Friday, 7 May 2010
This is the Statement of Intent I handed in to my tutor on the 1st March 2010 (minus the annotated bibliography):
Recently I have been trying to represent time and spent energy through process. I keep returning to process but I don’t think it’s at the core of what interests me. I am most excited by the attempt at representing the ineffable and the intangible (which comes with notions of failure and the unresolved). Roman Opalka is a very relevant figure and someone I want to research more. His attempt to count to infinity really irritates me yet also fascinates me. His arduous practice is so loaded with futility; the irresolvable nature of the task is frustrating. It is also an example of something that (to me) sounds better on paper – the idea has more resonance than the actual action. In fact, for me, his attempt totally undermines the notion. Maybe that’s justification enough for doing it, maybe that’s the point.
I’ve been reading The Philosophy of Boredom by Lars Svendsen and The Myth Of Sisyphus by Albert Camus in relation to my recent practice. So far I’ve found it fascinating. I want to look into the absurd more; it seems so melancholy yet simultaneously hilarious (like the notion of there being only one airport in existence, thus rendering the building and all it’s functions redundant).

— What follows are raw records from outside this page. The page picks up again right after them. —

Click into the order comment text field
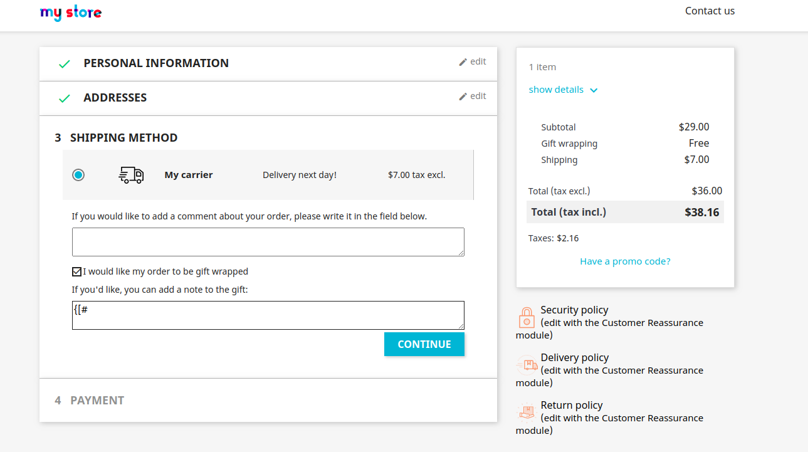click(x=268, y=242)
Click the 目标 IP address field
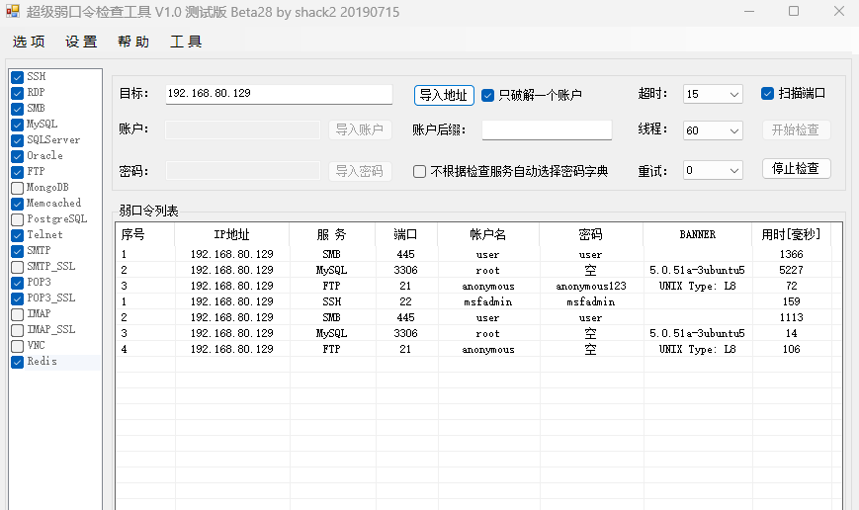The width and height of the screenshot is (859, 510). tap(279, 94)
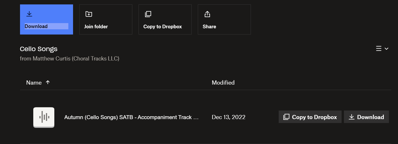Screen dimensions: 398x144
Task: Click the download arrow icon in the blue tile
Action: pyautogui.click(x=29, y=14)
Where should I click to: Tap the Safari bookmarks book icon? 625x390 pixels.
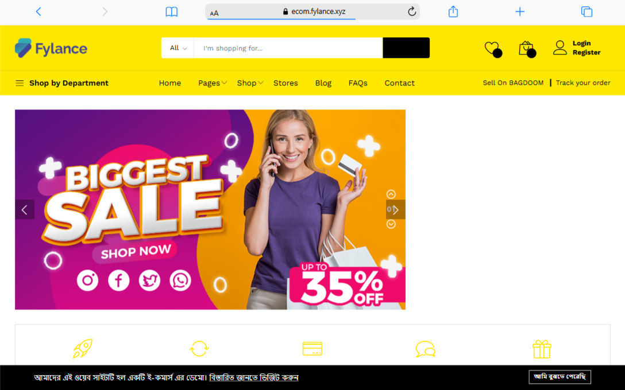point(171,12)
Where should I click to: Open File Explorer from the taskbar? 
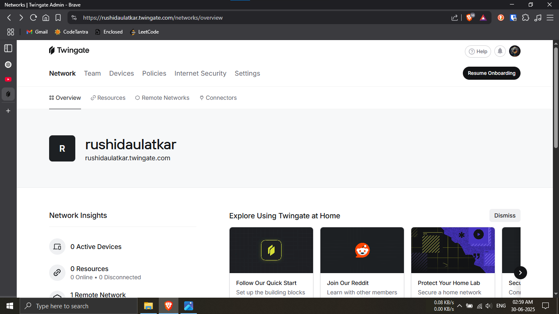[x=148, y=306]
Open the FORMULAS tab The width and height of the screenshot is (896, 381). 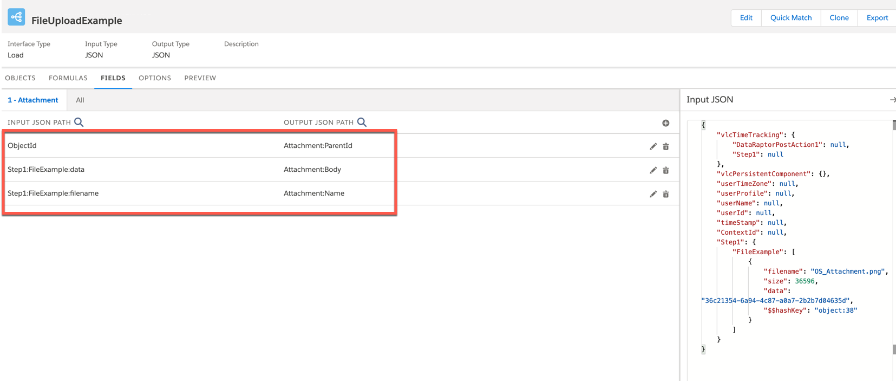68,78
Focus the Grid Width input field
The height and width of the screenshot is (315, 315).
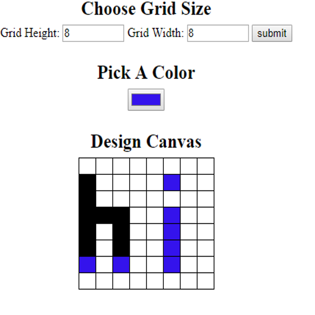[217, 33]
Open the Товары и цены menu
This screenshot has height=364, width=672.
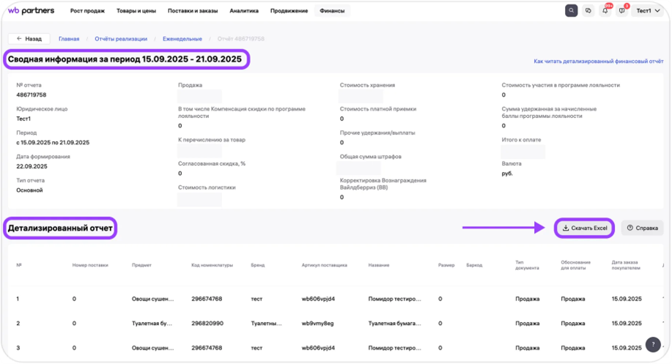click(136, 11)
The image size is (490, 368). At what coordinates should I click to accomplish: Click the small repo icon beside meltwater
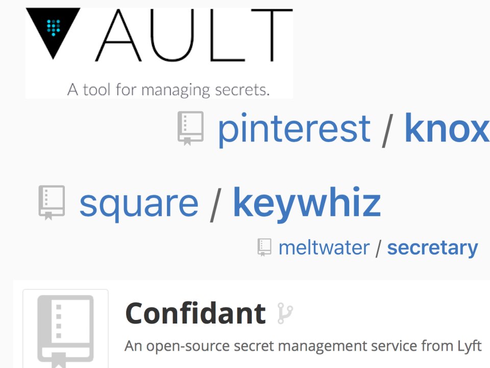point(264,247)
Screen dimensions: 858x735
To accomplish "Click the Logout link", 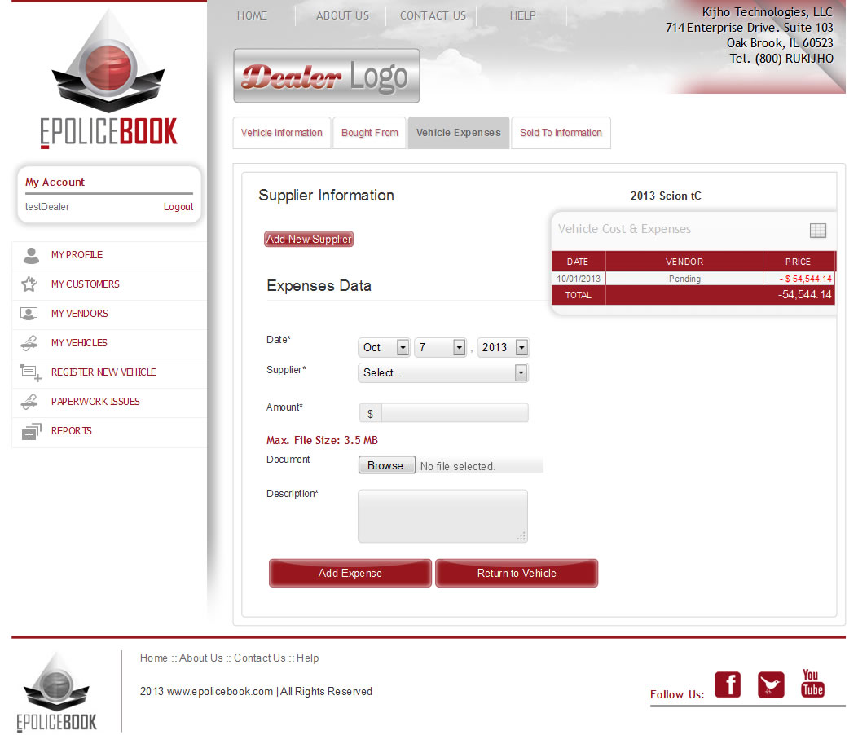I will 178,207.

If possible I’d like to incorporate my love of film into my practice. Film is not something I work with often but it’s a constant inspiration and point of reference for me so it seems strange not to experiment with it in my own work. There’s an art film titled ‘Schattenfahrt’ by Magdalena Pilko that I found encapsulated what I’d want to achieve using film. It consists of a hand holding a small moleskin sketchpad and travelling through a garden, capturing shadows on the pages. It played with notions on the intangible and transient as well as bringing up feelings of anxiety associated with losing ‘the moment’. It seems obvious now but light seems like an important tool in this train of thought; it’s incredibly potent yet untouchable.
Thought experiments are interesting to me as they deal with incredibly complex or huge themes whilst not actually having to have ever been realised. An example being ‘Buridan's ass’, this is a philosophical thought experiment that illustrates a paradox in the notion of free will. The hypothetical situation is that an ass, if placed exactly between food and water, would die of both hunger and thirst while pondering the decision. Perhaps thought experiments may be a way for me to textually represent ineffable/vague concepts?

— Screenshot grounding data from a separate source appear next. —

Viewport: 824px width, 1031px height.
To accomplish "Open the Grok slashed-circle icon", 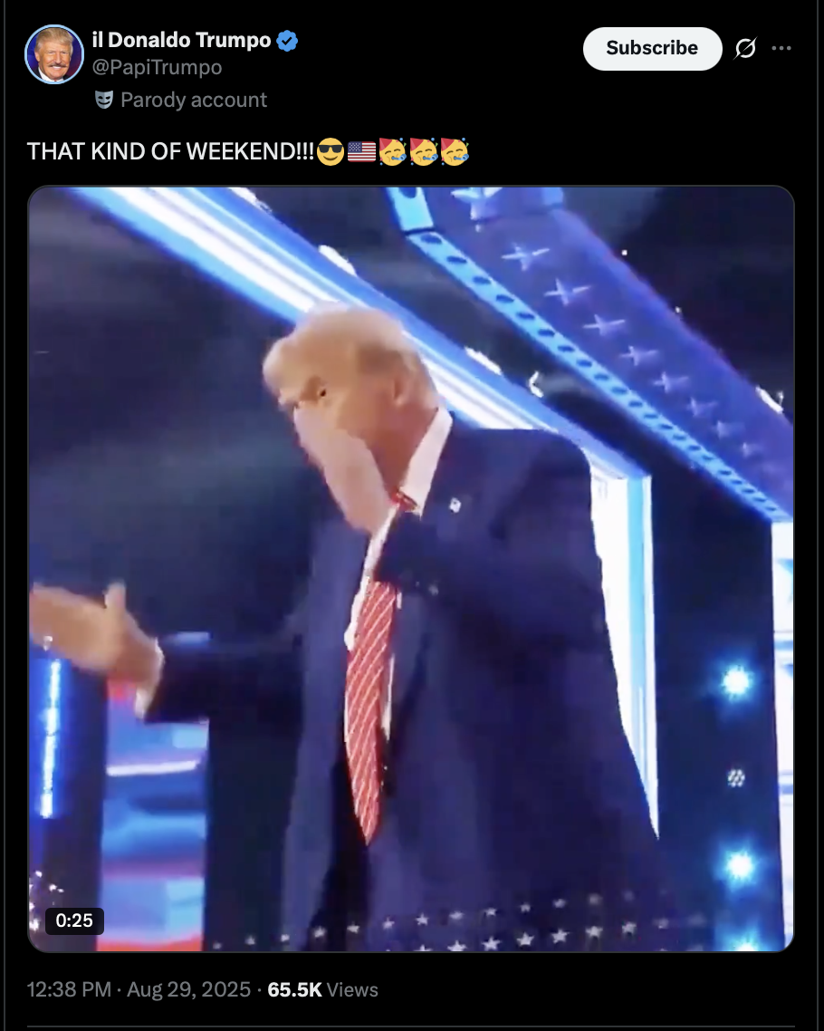I will [745, 48].
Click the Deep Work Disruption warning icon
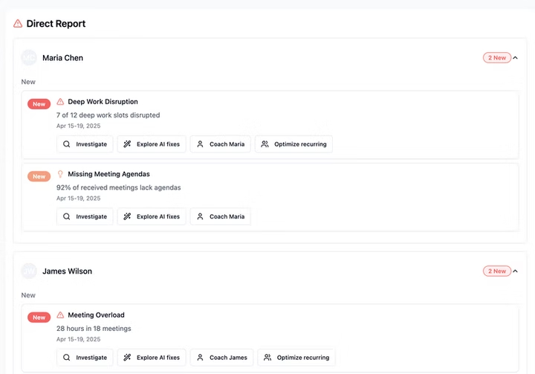The image size is (535, 374). [61, 102]
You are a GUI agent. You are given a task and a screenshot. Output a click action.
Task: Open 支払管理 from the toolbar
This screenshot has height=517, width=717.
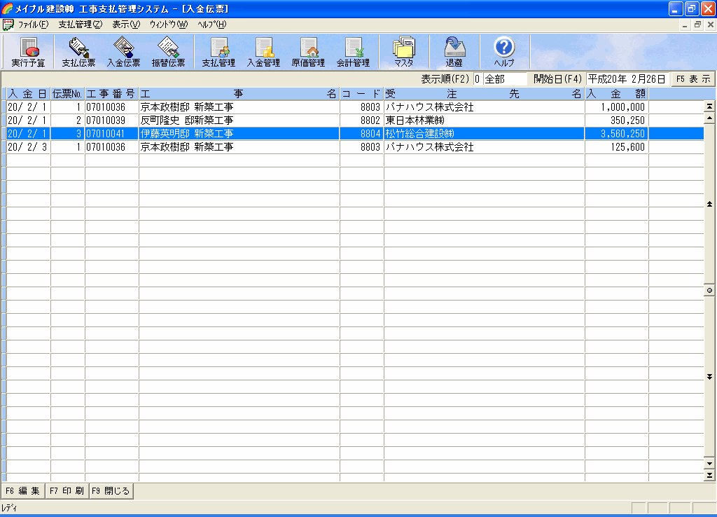pos(218,52)
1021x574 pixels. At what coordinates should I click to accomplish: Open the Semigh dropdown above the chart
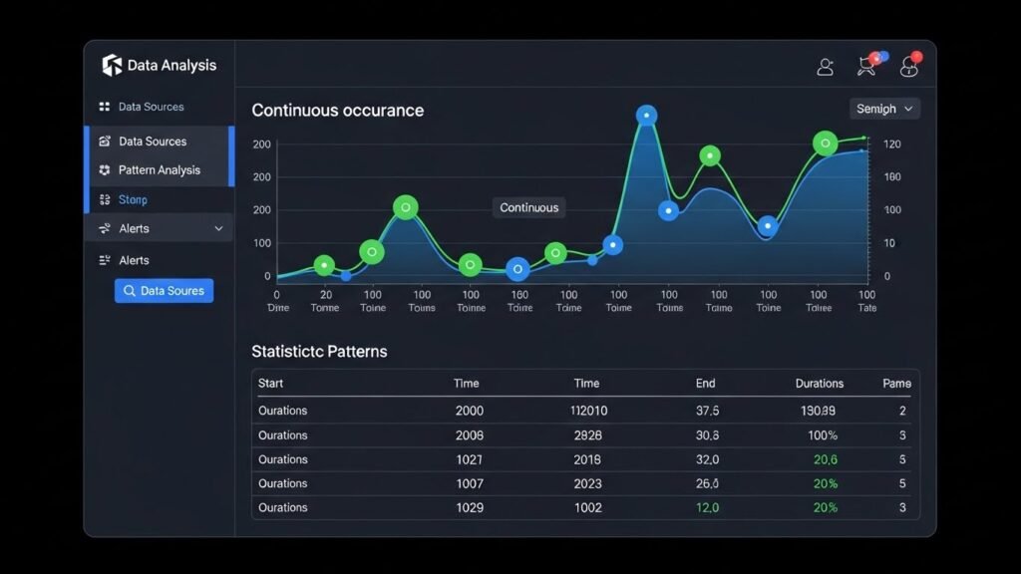pos(884,109)
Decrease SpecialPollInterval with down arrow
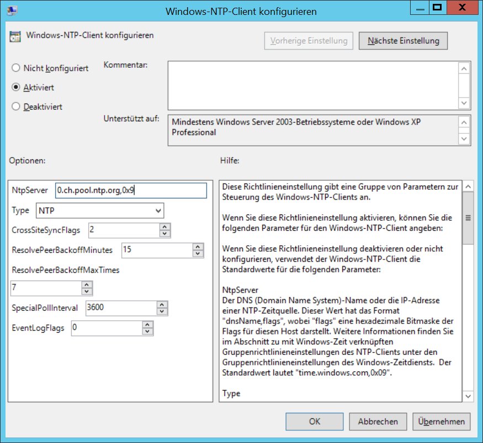The height and width of the screenshot is (443, 483). tap(161, 312)
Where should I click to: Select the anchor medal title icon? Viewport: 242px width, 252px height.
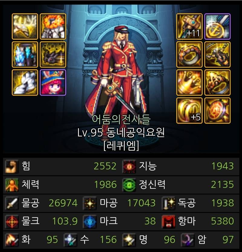[217, 27]
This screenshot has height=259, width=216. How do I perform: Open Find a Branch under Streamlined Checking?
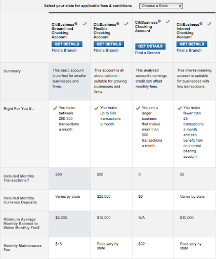64,51
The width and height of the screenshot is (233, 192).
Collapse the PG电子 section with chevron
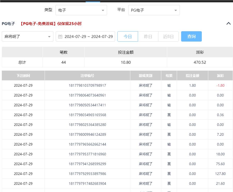click(x=228, y=23)
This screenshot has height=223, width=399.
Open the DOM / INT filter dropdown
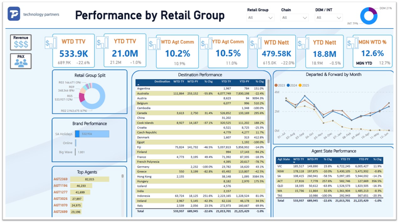[x=328, y=18]
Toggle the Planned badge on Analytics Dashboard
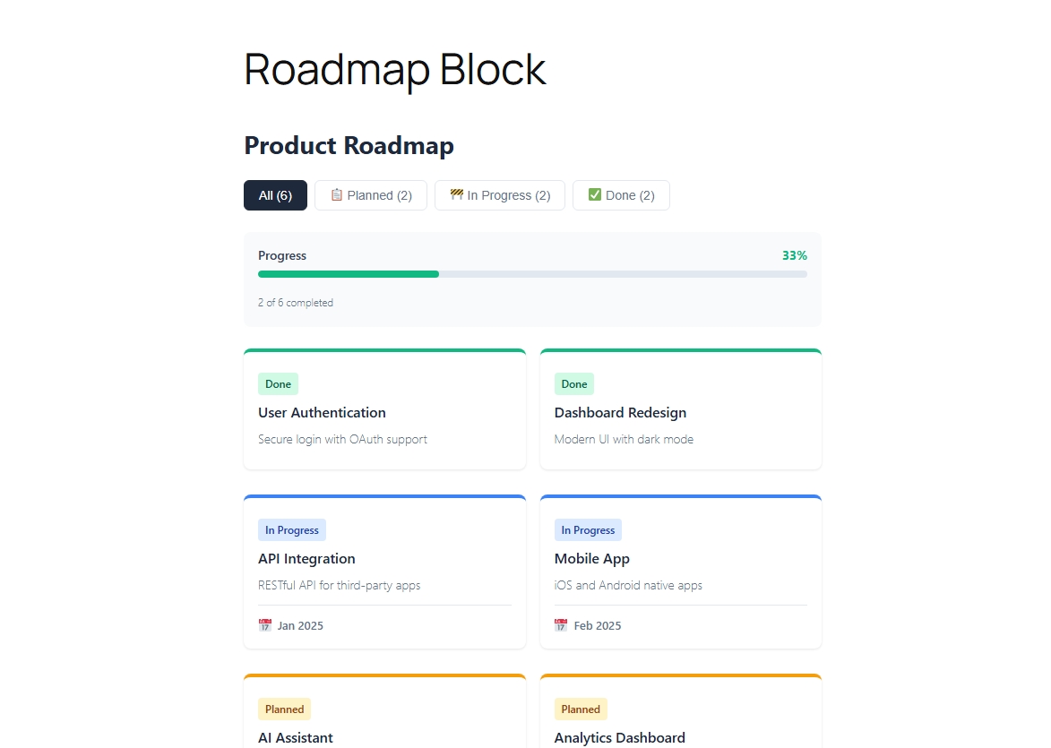Image resolution: width=1051 pixels, height=748 pixels. (x=581, y=709)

Written rules also deal with the inferred action, yet inversely the actions seem to be more potent than the rules themselves. The action of following set rules empowers them rather than undermining them. I am speaking in incredibly general terms, but I have only very recently begun to think about thought experiments and written rules. Tehching Hsieh is an artist worth referencing in regards to rules and process.
I recently learnt some bookbinding techniques and really enjoyed the stages involved and final product. An art book might also be a way of depicting what I want. I could utilise the structure that a book inherently suggests to represent notions of time. Also a hand made book is an aesthetic and private place to store rules/notions.
I seem to be torn between representing the intangible through action, visuals or conceptually. As long as I don’t put myself in the position of Buridan’s ass and end up not creating anything, it should be OK.